§ **Quoted text**:
Showing posts with label 1960s. Show all posts
Showing posts with label 1960s. Show all posts

Friday, 20 May 2016

Science Fiction in 1966 – US: Ray Bradbury and Philip K. Dick

Introduction

This particularly fertile year saw the publication of works by a trio of arguably the most influential science fiction authors of the second half of the twentieth century: J.G. Ballard (The Crystal World and The Impossible Man); Ray Bradbury (S is for Space); and the even more prolific Philip K. Dick (Now Wait for Last Year, The Crack in Space and The Unteleported Man). Jon Savage’s study of ‘the year that the decade exploded’ considers that among the opportunities 1966 offered was the freedom “to envision what the future might be”; with it, the scope for science fiction was growing. It is probably no coincidence that on either side of the Atlantic, both Ballard and Dick began to emerge as the definitive writers of their era – even if only acknowledged retrospectively.

To look back half a century, for this short study of science fiction in 1966, suggests the difficulty of ‘envisioning the future’ and imagining the world even a relatively short distance into the future, a skill mastered by few artists or thinkers in any field; who knows what those looking back in 2066 will make of 2016, let alone 1966?



Part Two

By 1966 Ray Bradbury was one of the best-known and most successful of American science fiction writers, a position confirmed by the release that year of Fahrenheit 451, adapted from his 1953 novel by the celebrated French director François Truffaut in a big-budget production starring Julie Christie and Oskar Werner. Depicting a future society in which books are banned and indeed burned – the title refers to the temperature at which they burn – the film’s success cemented Bradbury’s status. A documentary made earlier that decade captures him close to the peak of his powers, discussing his inspirations and working methods, a portrait of a confident and contented artist. Born in 1920, a man steeped in the ‘Golden Age’ of science fiction magazines and pulp publishing, and a masterful exponent of the genre’s staple mid-century themes of alien contact, space exploration and time travel, Bradbury’s profile grew post-War, with numerous adaptations of his stories for radio, cinema and television helping him to reach an ever-broader audience. By the time of his death in 2012, he had amassed a large and impressive body of work, and remains a revered figure in science fiction’s gradual journey to literary acceptance.

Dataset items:
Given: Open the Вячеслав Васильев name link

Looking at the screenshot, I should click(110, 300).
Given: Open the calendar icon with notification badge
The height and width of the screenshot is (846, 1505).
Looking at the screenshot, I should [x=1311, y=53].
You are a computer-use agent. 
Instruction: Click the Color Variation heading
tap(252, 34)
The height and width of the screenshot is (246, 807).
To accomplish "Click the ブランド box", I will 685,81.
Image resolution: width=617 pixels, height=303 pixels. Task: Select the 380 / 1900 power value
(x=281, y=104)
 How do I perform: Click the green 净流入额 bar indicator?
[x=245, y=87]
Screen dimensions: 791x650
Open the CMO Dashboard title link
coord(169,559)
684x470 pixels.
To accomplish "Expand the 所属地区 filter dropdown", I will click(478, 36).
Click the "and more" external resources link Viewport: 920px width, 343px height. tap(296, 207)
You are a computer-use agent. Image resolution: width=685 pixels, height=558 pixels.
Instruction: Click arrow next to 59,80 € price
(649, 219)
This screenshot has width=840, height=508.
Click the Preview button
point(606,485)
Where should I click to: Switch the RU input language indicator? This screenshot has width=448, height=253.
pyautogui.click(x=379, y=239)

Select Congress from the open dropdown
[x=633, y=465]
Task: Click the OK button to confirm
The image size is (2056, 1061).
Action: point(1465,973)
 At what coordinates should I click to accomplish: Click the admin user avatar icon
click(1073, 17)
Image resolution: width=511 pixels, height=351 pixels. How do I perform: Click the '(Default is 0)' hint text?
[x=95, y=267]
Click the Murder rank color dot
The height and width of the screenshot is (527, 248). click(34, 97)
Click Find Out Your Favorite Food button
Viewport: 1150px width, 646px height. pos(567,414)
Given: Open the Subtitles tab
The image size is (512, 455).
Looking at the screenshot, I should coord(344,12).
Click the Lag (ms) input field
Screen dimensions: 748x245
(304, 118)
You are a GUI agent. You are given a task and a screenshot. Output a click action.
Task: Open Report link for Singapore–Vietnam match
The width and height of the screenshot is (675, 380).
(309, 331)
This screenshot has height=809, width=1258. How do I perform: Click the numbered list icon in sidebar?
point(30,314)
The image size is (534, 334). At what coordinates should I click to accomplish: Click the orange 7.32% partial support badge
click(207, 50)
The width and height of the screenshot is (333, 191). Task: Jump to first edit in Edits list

§ **Do this**:
Answer these from the science fiction post:
(a) Which Ray Bradbury title does the introduction list among the 1966 publications?
(b) Who directed the film Fahrenheit 451?
(c) In what year was Bradbury born?
Rely only on the science fiction post for what comes next.

§ **Solution to this problem**:
(a) S is for Space
(b) François Truffaut
(c) 1920